The fantasy kingdom (or perhaps queendom) is brilliantly staged and provides some insights into her ‘real’ world. For instance, in a way, it is rather strange that she claims at one point to be ‘God’ (there are, I would imagine, people who believe themselves to be a deity in psychiatric hospitals), but it suggests that in reality, she feels she has little if any control over her circumstances or her ability to fully move on from her trauma. So she’s created a make-believe world in which she’s the all-present and all-knowing Supreme Being.

It’s a fascinating and engaging show, with regular reminders of the crime against the person which get increasingly harrowing as they get increasingly simple in terms of description.

Treves’ performance gets quite physical at times, in line with the character’s youthful vigour, and overall, it was easy to maintain interest throughout. I wasn’t even bothered by the singular perspective – unusually, this narrative that didn’t need a second opinion.

4 stars

Review by Chris Omaweng

‘Because the world revolves around me and ​all I see is what I see.’
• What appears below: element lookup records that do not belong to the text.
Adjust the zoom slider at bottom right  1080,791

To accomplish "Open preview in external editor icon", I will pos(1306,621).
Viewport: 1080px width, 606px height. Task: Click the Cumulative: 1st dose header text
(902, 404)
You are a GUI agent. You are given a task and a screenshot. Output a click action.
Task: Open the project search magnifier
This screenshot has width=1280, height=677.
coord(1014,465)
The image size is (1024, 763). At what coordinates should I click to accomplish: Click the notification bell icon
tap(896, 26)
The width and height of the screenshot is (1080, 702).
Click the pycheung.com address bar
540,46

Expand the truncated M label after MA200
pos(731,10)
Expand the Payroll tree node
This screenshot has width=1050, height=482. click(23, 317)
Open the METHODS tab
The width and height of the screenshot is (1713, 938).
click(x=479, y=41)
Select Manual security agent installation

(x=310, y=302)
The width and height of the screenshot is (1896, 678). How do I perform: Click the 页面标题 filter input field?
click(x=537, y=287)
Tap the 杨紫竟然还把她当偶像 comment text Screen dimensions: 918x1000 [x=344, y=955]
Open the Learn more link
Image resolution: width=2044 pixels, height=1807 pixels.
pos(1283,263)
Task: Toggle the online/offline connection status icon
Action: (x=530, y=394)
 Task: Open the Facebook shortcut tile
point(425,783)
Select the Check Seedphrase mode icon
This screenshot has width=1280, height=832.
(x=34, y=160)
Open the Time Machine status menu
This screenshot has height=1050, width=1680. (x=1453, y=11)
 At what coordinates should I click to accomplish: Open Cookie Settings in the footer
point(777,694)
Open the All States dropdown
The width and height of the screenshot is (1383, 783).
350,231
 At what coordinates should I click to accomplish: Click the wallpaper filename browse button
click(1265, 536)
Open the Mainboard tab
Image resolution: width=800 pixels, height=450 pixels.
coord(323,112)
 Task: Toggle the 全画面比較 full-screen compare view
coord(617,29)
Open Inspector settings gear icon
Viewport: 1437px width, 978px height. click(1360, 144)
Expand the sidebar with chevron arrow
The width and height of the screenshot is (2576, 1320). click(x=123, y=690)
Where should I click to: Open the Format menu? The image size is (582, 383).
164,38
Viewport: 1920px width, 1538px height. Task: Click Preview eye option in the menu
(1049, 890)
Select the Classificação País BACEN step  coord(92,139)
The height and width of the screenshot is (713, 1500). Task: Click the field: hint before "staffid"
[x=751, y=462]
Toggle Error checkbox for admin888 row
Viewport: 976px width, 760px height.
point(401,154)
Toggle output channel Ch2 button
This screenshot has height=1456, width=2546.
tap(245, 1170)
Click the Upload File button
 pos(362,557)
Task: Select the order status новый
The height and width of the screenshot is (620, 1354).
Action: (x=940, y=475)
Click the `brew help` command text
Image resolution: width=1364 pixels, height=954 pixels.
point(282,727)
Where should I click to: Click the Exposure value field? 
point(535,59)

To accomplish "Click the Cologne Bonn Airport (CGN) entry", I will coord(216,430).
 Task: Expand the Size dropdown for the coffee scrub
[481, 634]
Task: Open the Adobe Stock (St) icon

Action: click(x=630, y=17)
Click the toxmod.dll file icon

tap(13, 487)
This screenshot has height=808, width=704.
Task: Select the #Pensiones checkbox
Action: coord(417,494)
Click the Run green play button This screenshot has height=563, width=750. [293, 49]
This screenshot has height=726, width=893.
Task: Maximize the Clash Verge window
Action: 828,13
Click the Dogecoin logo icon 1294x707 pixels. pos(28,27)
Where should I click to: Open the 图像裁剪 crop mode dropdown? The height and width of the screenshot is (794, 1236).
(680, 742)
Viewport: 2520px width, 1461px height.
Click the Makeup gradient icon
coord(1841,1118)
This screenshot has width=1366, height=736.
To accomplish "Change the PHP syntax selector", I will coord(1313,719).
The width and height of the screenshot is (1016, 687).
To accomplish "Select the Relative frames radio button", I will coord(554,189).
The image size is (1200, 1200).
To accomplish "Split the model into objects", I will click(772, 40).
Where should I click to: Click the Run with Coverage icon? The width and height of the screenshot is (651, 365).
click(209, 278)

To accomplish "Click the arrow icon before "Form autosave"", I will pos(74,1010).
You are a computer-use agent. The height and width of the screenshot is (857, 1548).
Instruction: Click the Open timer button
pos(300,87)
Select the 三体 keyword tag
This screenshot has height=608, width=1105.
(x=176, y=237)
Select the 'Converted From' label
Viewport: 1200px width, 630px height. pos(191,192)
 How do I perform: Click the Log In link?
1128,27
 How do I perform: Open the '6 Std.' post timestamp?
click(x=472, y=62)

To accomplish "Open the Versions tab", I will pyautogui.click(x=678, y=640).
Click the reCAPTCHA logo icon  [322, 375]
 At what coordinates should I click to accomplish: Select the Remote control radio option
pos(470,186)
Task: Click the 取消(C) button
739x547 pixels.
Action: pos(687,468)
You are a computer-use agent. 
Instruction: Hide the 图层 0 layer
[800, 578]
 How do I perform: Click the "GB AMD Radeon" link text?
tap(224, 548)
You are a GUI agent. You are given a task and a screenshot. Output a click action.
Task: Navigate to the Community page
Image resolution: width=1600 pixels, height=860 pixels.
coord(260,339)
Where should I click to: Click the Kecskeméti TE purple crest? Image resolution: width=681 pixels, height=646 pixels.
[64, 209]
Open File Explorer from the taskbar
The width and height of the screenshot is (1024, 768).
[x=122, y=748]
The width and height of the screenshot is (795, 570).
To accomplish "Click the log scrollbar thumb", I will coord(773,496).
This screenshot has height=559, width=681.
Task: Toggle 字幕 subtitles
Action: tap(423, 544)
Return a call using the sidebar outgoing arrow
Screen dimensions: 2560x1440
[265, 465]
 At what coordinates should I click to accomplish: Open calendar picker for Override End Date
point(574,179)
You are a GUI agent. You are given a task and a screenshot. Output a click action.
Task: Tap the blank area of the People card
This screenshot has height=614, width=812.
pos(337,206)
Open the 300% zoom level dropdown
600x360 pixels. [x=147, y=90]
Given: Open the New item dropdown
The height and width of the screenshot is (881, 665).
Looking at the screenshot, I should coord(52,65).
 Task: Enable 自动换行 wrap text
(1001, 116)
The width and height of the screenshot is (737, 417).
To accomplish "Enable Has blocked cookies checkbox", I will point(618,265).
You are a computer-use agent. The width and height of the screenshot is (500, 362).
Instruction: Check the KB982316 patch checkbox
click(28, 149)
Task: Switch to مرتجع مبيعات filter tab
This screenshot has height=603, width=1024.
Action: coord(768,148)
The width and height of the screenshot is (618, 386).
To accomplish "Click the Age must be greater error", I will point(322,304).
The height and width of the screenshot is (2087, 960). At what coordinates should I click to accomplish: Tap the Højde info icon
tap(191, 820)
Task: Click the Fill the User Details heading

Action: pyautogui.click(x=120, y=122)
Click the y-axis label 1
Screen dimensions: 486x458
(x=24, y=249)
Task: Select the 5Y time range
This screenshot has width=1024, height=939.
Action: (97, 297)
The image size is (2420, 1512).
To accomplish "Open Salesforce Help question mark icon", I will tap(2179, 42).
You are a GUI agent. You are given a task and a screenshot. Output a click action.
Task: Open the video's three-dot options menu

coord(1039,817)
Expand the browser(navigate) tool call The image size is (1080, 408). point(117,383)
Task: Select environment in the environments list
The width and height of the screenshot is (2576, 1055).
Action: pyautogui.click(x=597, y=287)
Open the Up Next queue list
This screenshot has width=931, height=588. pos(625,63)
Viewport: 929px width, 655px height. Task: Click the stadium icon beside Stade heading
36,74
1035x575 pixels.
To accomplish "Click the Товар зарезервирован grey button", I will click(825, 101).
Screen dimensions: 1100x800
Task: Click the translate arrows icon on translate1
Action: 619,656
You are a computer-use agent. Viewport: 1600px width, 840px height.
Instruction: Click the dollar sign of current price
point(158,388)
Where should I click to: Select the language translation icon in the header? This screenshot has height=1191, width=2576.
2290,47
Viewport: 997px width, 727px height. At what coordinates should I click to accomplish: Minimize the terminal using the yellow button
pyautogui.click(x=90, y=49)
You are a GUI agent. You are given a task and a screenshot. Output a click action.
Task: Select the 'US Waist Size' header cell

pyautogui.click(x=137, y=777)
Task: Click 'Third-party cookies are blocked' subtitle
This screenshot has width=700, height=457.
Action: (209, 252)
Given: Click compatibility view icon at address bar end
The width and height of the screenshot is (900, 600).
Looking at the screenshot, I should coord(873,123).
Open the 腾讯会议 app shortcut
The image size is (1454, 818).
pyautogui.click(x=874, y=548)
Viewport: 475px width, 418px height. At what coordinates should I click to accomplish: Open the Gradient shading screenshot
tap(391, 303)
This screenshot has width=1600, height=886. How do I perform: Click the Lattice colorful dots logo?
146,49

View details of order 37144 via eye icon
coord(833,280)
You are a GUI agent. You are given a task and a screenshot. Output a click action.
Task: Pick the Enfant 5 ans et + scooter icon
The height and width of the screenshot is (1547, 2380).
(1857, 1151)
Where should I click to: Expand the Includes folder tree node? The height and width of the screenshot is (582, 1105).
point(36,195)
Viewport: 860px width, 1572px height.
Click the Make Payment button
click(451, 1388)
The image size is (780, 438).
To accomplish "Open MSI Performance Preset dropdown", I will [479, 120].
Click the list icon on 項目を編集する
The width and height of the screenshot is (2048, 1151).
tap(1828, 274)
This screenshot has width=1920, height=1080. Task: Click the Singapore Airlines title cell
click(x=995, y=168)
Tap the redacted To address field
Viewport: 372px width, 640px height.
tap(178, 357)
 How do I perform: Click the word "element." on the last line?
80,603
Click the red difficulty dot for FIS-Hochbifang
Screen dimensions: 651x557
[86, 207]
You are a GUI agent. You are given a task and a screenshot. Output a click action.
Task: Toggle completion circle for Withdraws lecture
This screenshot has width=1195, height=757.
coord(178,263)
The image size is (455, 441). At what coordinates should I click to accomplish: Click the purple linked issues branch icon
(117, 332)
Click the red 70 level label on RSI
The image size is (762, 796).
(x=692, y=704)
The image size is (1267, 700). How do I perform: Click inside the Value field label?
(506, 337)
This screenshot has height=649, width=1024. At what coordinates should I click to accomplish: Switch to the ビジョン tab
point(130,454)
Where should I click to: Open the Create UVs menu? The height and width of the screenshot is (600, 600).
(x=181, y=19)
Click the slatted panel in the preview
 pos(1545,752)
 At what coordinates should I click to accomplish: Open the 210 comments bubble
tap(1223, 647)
Mira loses her virginity to her teacher in the ​car park at her school, she lives by the sea ​with her mum – she becomes god in the ​outdoors.

Through youthful questioning, ramblings and ​memories, Mira makes a confession. The ​play explores the varying ways that trauma ​manifests and delves into Mira’s relationship ​with her mother, lover and friends.

The Hope Theatre in Islington, 5 – 9 September 2023.